Stored records
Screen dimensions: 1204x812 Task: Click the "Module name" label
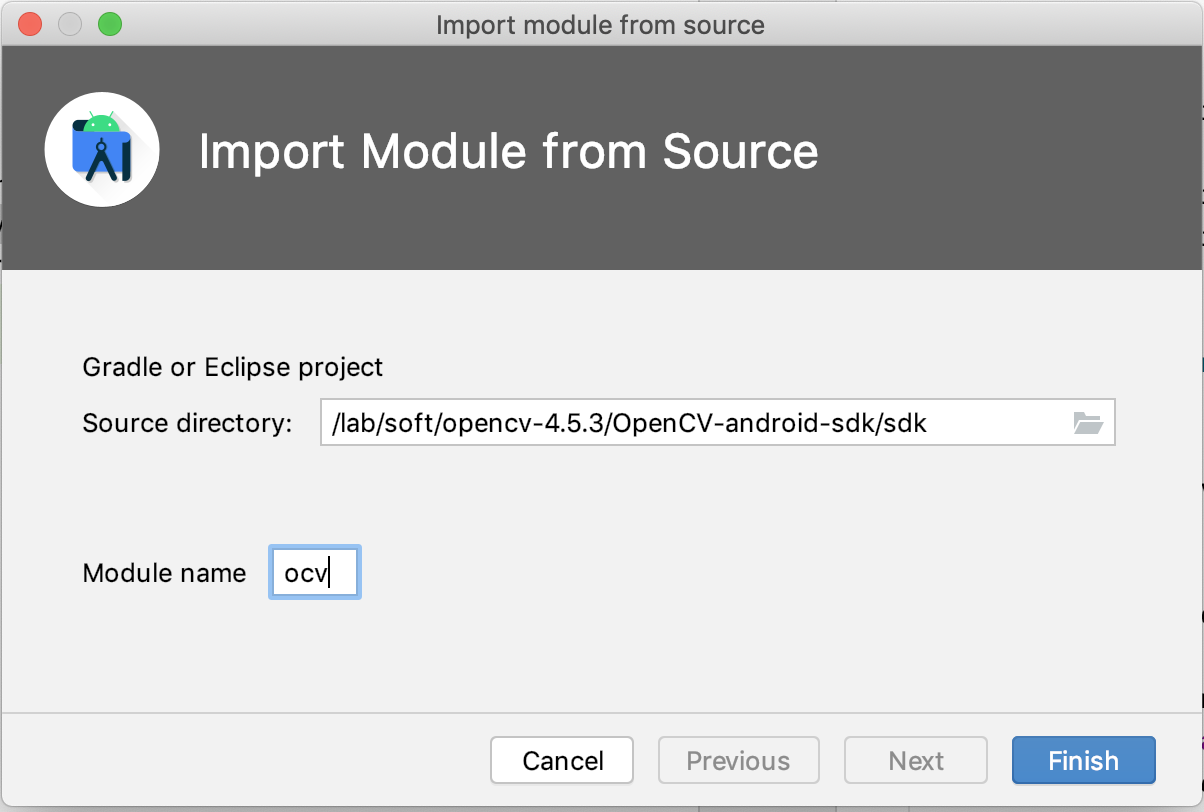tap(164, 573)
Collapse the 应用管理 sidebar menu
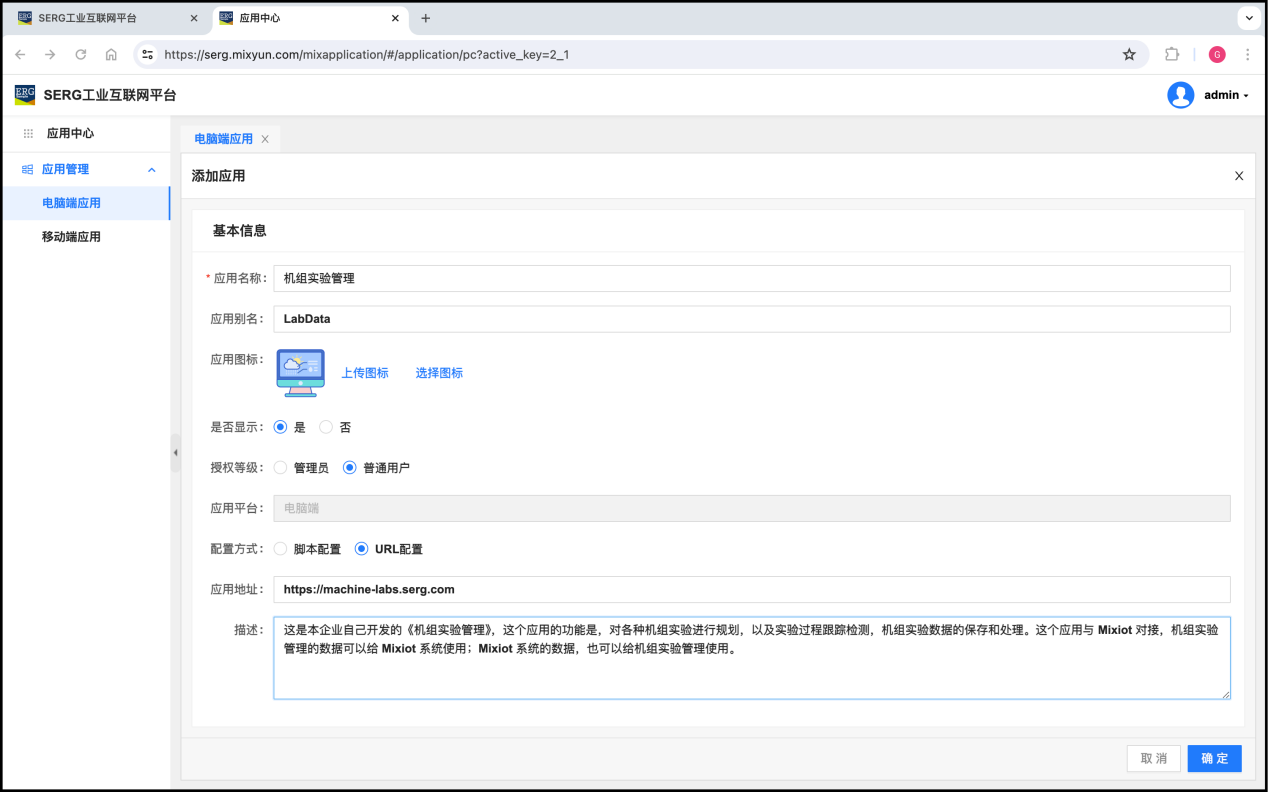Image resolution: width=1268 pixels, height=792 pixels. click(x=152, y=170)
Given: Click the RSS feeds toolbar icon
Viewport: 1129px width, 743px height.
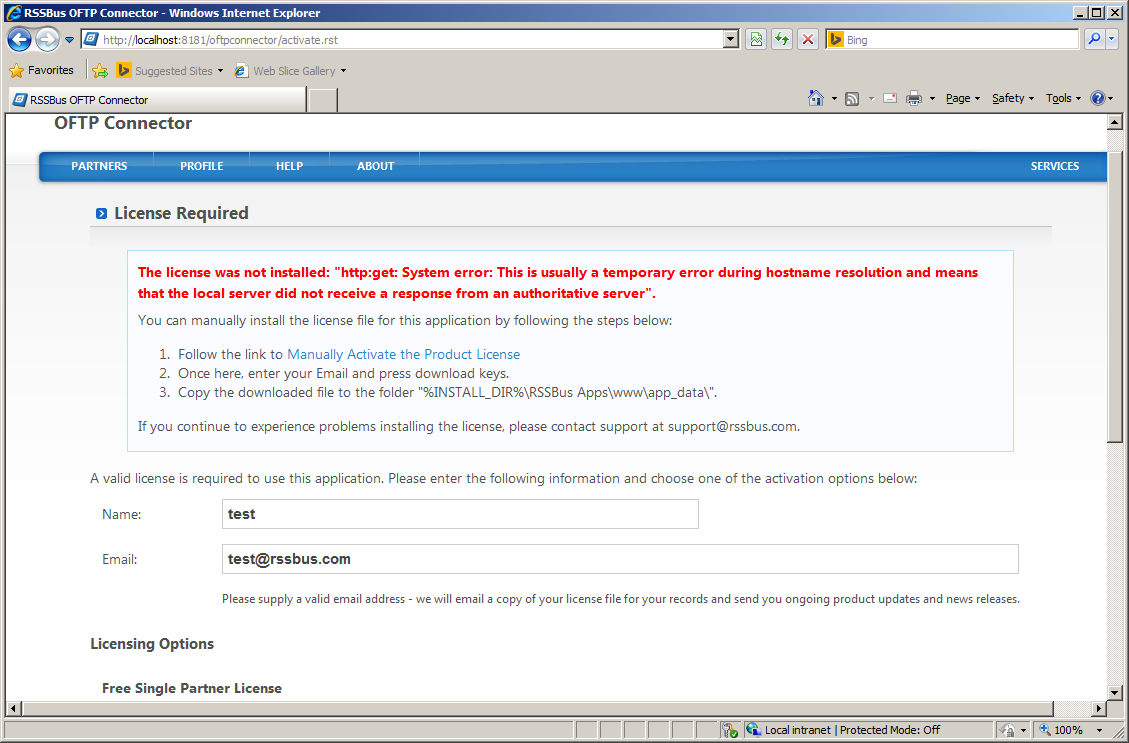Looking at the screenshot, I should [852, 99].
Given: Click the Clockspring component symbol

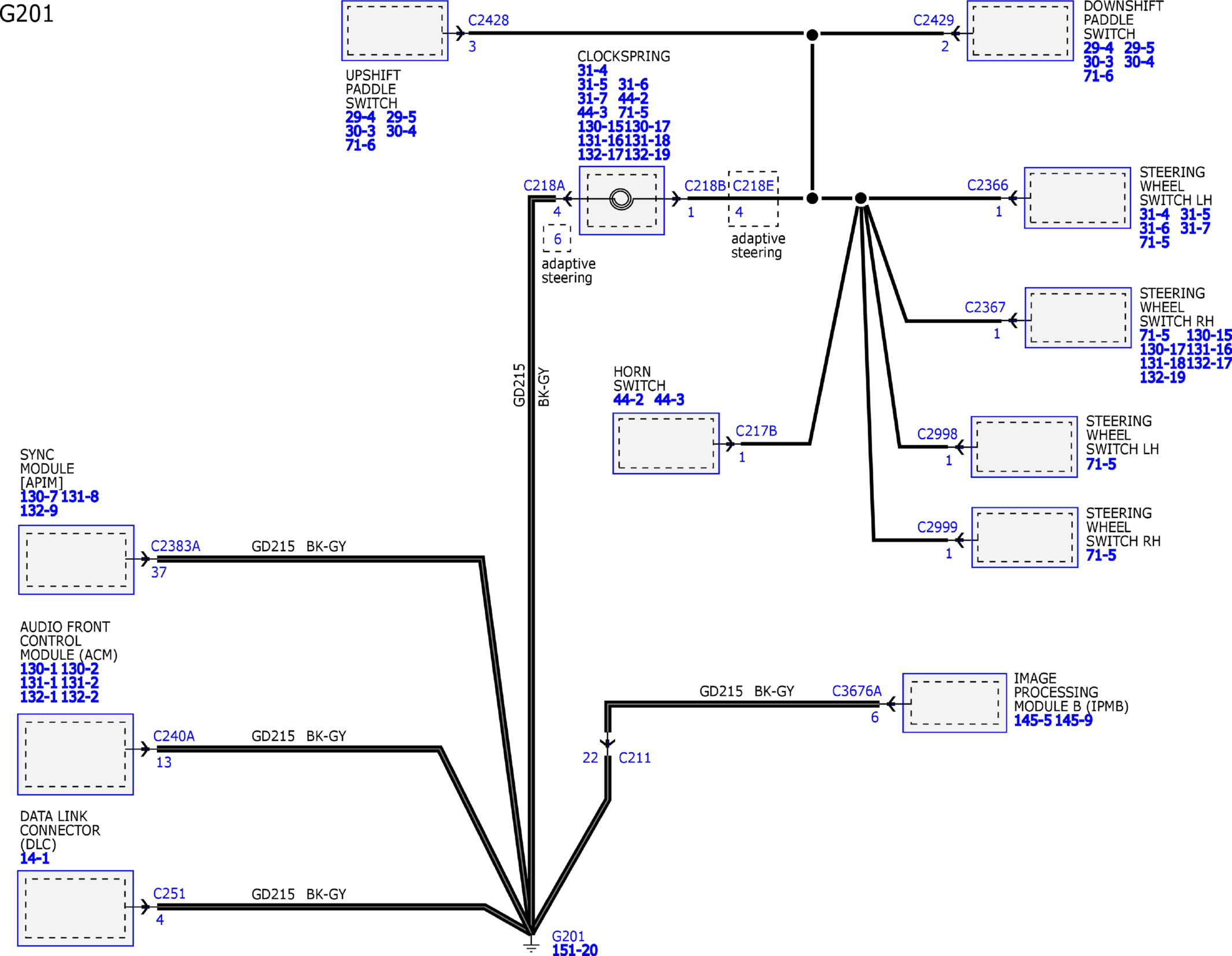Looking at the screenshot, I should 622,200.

» **AIM OF THE TASK**:
Could you set down, exactly as written, every line from the one with "Viewport: 1129px width, 743px height." to the end of the data, both ends included? Leave out the pictures.

» **WRITTEN SOLUTION**:
Viewport: 1129px width, 743px height.
Looking at the screenshot, I should [852, 99].
Given: Click the Clockspring component symbol

Looking at the screenshot, I should 622,200.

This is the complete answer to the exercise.